— Work order —
Go through the data line by line. Copy each one holding the string "News".

Dataset entries
• • •

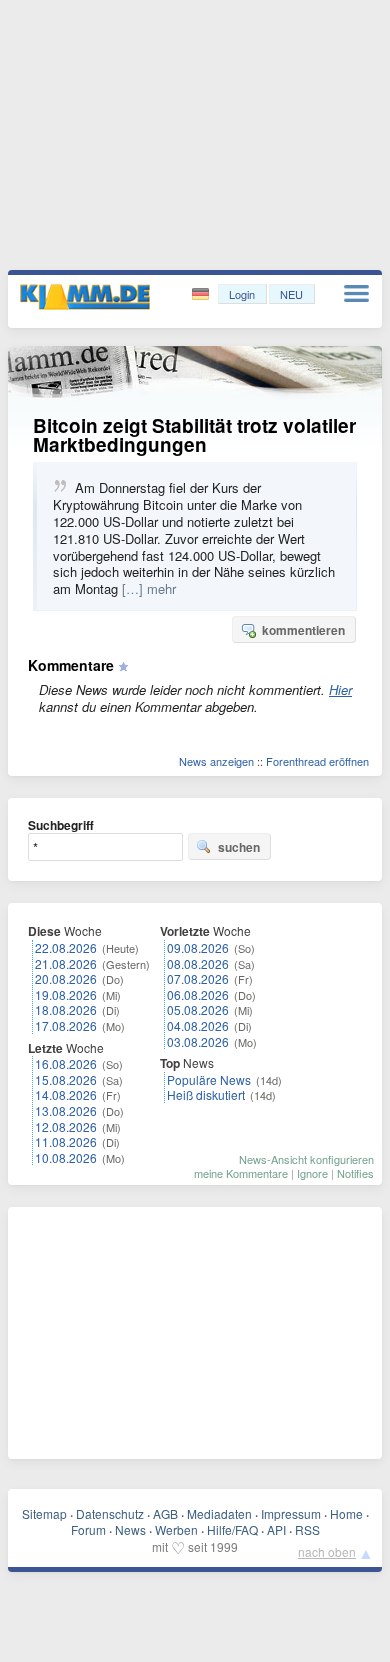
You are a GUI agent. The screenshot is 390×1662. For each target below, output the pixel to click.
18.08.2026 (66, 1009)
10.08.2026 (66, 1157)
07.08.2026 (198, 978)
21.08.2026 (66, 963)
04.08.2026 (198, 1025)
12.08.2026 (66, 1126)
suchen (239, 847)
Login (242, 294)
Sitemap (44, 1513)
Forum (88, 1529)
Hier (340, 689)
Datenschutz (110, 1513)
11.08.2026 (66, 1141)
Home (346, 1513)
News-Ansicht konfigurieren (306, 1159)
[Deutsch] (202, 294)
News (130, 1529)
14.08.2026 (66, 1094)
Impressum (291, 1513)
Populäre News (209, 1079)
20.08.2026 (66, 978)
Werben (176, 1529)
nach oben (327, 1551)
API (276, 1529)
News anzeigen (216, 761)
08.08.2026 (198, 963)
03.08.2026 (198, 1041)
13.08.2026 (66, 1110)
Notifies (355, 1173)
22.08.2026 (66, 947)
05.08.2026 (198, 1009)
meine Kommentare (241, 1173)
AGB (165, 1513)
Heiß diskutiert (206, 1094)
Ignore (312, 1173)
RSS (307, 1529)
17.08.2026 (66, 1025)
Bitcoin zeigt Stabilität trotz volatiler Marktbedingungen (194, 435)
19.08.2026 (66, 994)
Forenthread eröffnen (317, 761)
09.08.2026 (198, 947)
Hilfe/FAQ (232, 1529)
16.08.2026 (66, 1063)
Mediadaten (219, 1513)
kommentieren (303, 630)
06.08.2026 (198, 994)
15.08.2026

• • •

— Result of this exercise —
News-Ansicht konfigurieren (306, 1159)
News (130, 1529)
Populäre News (209, 1079)
News anzeigen (216, 761)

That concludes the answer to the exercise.